A. That portrait always reminds me of a famous photo of Lewis Payne (also known as Lewis Thornton Powell), one of the conspirators in President Lincoln's assassination. The jacket Payne is wearing turns up in at least a half dozen of the photos I have. Notice that he's wearing a prison shirt under it. I assume that there was a time when they took pictures of them in a crude version of free world clothes as the time came for them to be released.

Q. What do these prison portraits say to you?

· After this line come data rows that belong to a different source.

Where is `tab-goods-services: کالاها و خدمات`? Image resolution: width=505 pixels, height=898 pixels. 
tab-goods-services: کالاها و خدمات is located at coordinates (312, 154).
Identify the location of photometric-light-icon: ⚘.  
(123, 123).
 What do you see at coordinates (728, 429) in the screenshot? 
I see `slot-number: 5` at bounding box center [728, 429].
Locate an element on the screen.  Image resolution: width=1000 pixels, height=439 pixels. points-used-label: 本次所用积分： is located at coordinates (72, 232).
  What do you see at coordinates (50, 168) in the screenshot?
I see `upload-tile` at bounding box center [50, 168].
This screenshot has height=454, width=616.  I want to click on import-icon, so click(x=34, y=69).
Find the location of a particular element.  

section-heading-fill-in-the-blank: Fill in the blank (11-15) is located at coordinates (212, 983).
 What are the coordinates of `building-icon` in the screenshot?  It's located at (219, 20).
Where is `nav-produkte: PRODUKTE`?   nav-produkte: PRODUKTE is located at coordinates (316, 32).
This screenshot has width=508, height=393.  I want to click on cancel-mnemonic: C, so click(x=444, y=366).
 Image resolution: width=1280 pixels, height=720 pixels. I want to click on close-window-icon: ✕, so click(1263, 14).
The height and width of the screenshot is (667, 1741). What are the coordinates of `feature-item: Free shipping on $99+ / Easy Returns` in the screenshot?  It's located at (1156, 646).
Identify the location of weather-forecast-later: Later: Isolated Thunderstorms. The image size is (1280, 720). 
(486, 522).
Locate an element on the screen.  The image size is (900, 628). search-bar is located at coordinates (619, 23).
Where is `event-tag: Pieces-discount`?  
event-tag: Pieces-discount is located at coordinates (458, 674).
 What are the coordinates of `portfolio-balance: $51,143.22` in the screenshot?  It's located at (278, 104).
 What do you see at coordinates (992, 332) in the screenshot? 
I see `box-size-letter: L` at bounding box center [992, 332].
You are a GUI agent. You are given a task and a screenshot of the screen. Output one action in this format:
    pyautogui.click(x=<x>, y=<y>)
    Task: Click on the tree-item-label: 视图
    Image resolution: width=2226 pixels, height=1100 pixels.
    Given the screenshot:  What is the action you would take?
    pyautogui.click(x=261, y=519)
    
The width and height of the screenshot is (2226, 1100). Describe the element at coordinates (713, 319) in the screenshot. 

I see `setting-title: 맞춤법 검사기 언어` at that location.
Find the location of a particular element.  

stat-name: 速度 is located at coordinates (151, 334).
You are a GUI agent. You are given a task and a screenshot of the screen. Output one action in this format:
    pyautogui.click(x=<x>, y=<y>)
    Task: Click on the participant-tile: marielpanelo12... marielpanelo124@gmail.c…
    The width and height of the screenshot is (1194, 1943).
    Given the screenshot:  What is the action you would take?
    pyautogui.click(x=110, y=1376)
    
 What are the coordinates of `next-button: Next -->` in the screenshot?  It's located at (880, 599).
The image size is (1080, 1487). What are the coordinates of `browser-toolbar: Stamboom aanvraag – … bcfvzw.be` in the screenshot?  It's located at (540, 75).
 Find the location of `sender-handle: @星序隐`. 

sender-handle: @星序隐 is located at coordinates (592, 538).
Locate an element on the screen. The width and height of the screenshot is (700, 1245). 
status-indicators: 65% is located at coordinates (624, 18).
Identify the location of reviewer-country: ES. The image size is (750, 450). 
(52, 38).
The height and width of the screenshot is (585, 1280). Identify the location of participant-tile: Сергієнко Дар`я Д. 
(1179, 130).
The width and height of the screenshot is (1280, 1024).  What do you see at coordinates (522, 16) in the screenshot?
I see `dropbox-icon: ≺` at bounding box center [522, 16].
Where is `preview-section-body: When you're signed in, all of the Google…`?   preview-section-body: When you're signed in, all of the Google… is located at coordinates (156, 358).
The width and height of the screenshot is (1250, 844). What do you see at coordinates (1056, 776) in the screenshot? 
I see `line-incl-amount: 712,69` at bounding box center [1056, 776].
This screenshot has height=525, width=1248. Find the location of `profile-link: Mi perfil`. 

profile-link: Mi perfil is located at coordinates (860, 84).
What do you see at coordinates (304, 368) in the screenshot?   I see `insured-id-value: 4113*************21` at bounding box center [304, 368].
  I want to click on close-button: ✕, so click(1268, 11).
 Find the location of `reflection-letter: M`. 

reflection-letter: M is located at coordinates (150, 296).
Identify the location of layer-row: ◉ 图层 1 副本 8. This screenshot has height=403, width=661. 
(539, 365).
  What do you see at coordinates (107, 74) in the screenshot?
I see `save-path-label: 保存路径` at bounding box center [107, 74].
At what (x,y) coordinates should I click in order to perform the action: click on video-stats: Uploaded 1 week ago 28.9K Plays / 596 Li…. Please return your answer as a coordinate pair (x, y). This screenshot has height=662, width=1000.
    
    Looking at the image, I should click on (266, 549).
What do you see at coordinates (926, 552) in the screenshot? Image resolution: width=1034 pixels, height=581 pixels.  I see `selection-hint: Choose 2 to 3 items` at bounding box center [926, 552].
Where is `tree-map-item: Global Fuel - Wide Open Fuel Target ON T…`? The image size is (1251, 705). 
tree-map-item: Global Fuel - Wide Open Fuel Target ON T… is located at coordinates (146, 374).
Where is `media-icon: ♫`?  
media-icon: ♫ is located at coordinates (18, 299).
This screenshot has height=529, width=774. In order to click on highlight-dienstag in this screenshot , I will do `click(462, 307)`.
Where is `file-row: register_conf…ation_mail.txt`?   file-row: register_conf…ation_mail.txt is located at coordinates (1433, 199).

A. The first time I showed them a couple of years ago, people kept coming up to me to talk about them. They would have narratives connected to them ... though there were no captions. They were making up stories ... one of the things this is about is how we look at pictures, how the human face has these possibilities for stories. Faces generally are neutral; some of the women smile. The faces are capable of an infinite number of suggestions; I find them very rich.

Q. You and your wife, Diane Christian, made a prison documentary. Would you tell us more about that?

A. That was in 1979 and it's titled Death Row. It is on DVD from Documentary Educational Resources (www.der.org cq). We also did a book that expands on the film. That was last prison thing I did. That burned me out on prisons. We also collaborated on the documentary Out of Order, about nuns coming back into secular world.

Q. What impact did the prison experiences have on you?

A. I learned a lot about a part of our society I would otherwise know nothing about. Convicts say the walls are there to keep outside world out. For most of us, our stories of crime ends with the sentence. The prisoners disappear. It was fascinating to see that world and to understand how thin the line is that separates them from us and how easily we could transgress in a moment and be in that other world.

I learned that the categories into which we place people often do not tell us what we really need to know. It may not be enough and it may not be the right thing.

Q. How did these experiences influence or inform your career as an academic?

A. It is the basis of my career as an academic ... the books, films, photographs ... are the basis for my academic career. My interest is more artistic than sociological.

Q. What do you teach at the University of Buffalo?

A. My wife and I teach a film class together for undergraduates. We introduce and show films and lead discussions afterwards. My graduate classes include one on William Faulkner and a course titled "The Great Depression and the Reinvention of America," which is an examination of 1930s writing. That course was on the books before this economy happened. I also teach a graduate course on field work.

Q. Did your experiences in prison affect your views on corrections and, capital punishment?

A. My experiences informed me about prisons and that life. Morally and practically, I oppose capital punishment.

Q. I understand you are donating the prints on exhibit to the Arkansas Studies Institute.

A. Yes, they will get those prints. The institute has plans for them, and I'm very pleased. It gives those long-dead people a life and I'm happy about that. I think these prints belong here.

Q. Who is your favorite photographer?

A. Walker Evans. I had a show at the Ransom Center at the University of Texas in 1973 of some my first Arkansas photographs. I went to hang the show and found out a show of Evans' photographs was opening the weekend I was there. I was introduced to him, went to his show with him. He asked me why I was there and I nervously told him. He asked to see the pictures and looked at them one by one. I was so nervous, I was in a state of utter terror. I felt like my life was in his hands. He said he loved them and asked me if I'd trade with him. He picked one out and took it with him. But I never got one back from him. He did that to other photographers, I found out later. Evans was taking pictures with a Polaroid and took pictures of us: me, my wife and my son. He gave them to us and signed them. So, I can't complain. I took a picture of him with his Polaroid that I have on my wall.